RLV is developed to integrate human observational data within the RL paradigm by employing several key strategies: inferring missing actions, estimating rewards, and mitigating domain shift. The procedure involves maintaining distinct action-free and action-conditioned replay buffers, allowing the robots to update their policies using both human and robotic datasets. Action inference is achieved through training an inverse dynamics model on the robot's action-conditioned data, which is then applied to human observational data. Rewards for human videos are heuristically determined based on terminal states, aligning reinforcement learning objectives with successful human demonstrations. Furthermore, adversarial domain adaptation techniques are applied to embed both human and robot observations into a domain-invariant feature space.

Empirical evaluations demonstrate that RLV markedly improves the data efficiency of RL. Notably, in various experimental scenarios—including state-based control tasks like Acrobot and more complex vision-based robotic manipulation tasks—the RLV approach consistently reduced the number of required samples to achieve optimal policies compared to baselines and previous imitation learning methods such as ILPO and BCO. RLV also showed robustness to sub-optimal observational data, indicating its ability to improve beyond the quality of human demonstrations.

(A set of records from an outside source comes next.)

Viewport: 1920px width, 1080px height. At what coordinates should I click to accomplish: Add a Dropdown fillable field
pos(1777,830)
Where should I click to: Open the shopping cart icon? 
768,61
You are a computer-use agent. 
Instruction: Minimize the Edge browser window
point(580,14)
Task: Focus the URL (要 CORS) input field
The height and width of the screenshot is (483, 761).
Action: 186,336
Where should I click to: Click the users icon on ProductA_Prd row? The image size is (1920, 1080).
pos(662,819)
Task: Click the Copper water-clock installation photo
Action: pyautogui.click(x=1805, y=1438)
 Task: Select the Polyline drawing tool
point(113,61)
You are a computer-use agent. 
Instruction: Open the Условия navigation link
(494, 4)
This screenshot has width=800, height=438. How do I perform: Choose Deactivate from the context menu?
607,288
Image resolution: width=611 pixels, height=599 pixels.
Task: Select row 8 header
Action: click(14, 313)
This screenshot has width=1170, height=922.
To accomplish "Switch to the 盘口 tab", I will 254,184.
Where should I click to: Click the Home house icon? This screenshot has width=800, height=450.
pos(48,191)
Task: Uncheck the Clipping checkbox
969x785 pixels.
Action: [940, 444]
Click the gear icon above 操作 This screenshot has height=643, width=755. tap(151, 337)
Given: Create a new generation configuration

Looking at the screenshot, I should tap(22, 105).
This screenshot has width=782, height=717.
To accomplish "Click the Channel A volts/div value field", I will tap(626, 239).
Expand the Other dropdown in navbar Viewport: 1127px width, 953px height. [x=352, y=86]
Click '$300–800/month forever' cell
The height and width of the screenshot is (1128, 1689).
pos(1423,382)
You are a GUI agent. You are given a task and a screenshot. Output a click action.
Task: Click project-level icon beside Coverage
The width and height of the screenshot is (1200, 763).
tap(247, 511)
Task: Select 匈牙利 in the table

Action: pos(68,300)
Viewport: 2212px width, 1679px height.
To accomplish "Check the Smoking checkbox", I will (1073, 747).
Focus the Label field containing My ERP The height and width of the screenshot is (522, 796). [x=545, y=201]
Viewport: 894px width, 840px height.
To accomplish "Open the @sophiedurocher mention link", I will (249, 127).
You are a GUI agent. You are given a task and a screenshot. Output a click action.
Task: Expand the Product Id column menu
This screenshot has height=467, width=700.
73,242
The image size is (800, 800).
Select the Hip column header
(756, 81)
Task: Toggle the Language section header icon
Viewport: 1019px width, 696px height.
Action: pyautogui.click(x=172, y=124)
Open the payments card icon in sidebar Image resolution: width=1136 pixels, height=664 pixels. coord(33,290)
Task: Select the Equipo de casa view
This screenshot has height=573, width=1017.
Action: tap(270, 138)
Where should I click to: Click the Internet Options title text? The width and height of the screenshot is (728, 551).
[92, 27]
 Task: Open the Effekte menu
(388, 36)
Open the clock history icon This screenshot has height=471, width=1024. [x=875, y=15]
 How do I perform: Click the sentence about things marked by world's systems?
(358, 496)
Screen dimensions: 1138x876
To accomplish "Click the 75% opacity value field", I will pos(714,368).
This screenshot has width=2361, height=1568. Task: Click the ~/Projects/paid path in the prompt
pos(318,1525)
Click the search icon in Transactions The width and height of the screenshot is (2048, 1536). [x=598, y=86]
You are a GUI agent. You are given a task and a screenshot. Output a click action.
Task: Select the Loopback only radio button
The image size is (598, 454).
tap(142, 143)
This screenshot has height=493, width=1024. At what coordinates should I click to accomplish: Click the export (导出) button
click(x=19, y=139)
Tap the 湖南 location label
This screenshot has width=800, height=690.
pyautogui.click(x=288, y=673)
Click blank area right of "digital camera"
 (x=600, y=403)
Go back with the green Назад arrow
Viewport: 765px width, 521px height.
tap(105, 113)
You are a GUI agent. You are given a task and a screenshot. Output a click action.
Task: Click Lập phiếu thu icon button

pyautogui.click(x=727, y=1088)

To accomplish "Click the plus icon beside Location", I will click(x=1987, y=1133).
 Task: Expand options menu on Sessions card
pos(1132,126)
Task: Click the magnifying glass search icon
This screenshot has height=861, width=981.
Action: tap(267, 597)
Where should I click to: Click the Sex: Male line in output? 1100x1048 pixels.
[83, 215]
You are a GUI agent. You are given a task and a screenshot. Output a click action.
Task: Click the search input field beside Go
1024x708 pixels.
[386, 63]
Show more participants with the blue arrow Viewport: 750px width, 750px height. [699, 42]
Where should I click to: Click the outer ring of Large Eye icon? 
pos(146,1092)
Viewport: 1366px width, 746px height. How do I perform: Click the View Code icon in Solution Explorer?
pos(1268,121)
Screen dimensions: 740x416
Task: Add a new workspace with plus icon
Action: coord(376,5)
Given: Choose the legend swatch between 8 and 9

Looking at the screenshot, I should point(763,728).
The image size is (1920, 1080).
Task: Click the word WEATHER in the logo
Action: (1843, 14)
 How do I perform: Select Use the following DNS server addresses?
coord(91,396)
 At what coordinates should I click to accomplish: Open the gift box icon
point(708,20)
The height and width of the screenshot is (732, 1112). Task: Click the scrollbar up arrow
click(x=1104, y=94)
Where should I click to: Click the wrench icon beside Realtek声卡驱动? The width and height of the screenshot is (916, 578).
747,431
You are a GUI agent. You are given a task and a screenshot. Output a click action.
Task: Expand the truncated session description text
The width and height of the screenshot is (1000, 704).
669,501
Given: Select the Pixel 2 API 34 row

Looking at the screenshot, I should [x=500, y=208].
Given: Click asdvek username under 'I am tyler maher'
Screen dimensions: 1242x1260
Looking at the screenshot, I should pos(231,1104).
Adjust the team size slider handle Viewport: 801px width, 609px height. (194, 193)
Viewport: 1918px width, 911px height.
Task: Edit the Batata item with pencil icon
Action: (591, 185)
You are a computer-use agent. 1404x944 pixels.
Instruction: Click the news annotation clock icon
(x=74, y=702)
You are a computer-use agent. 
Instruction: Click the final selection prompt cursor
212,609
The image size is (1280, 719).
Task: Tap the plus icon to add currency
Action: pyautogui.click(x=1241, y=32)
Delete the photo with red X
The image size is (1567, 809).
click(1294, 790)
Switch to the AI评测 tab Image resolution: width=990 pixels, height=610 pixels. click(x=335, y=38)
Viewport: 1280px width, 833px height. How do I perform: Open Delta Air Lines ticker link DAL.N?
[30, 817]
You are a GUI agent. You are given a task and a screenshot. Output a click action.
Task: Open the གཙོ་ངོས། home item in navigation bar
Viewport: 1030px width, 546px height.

The experimentation extended to environments with substantial visual domain shifts, showcasing RLV's adaptability to real-world human video data. The framework was capable of effectively handling tasks that included considerable discrepancies in morphology, background, and viewpoint between human and robotic observations. By mitigating such domain shifts, RLV demonstrated significant potential for practical applications in leveraging vast amounts of readily available human video datasets.

The implications of this research are considerable: RLV may facilitate broader utilization of human video data in robotic reinforcement learning, significantly decreasing training time and resource expenses. The methodology is adaptable and can reduce reliance on extensive robotic interaction data, which is often difficult and costly to obtain. Theoretically, this framework extends the capability of RL to operate in settings with sparse rewards and challenging vision-based tasks. Future work should explore the refinement of domain adaptation techniques and expand the framework's application to a wider range of complex real-world environments.

In summary, the RLV framework constitutes a promising advancement in the field of reinforcement learning for robotic applications, by effectively integrating human observational data to enhance learning efficiency and capabilities.